▶ Assignment
Go through the material below and copy all lines with "screenshot".

▶ Records provided
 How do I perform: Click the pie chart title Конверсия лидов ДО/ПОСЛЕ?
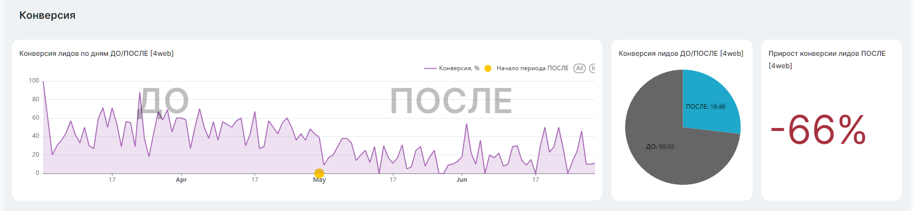pyautogui.click(x=681, y=53)
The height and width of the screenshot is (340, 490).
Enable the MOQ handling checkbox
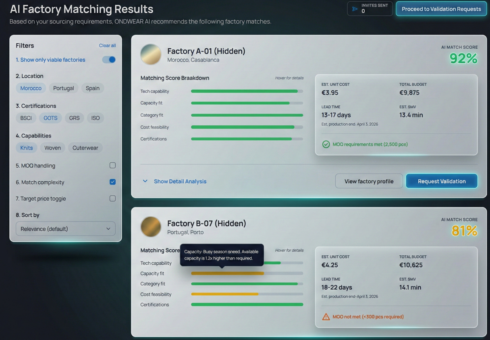(x=112, y=165)
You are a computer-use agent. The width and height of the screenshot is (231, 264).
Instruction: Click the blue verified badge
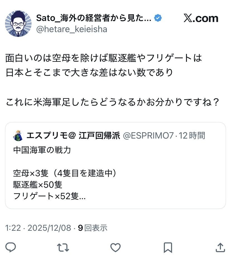(158, 18)
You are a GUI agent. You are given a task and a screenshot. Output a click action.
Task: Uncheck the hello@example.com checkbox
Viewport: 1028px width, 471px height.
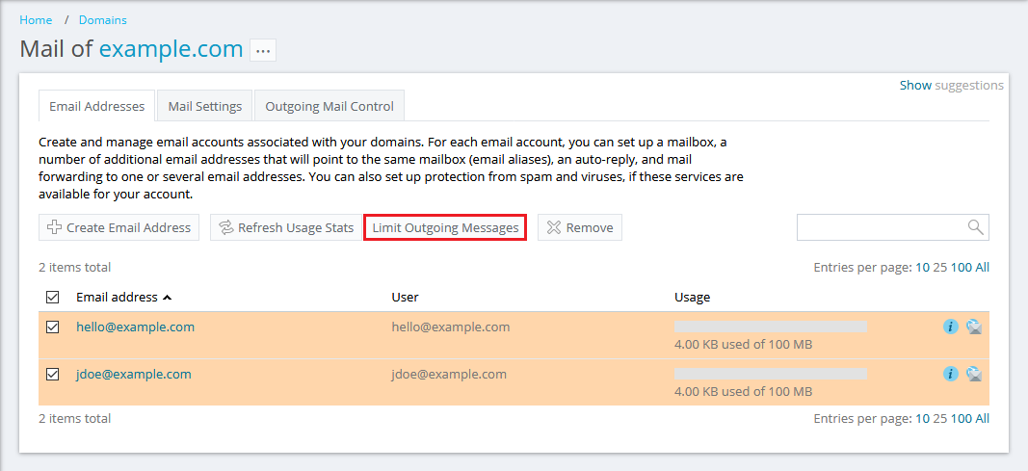click(53, 327)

▶ Exercise solution
The height and width of the screenshot is (340, 490).
You are a computer-use agent. The width and height of the screenshot is (231, 264).
You are a GUI agent. You are given a task and a screenshot. Output a click action.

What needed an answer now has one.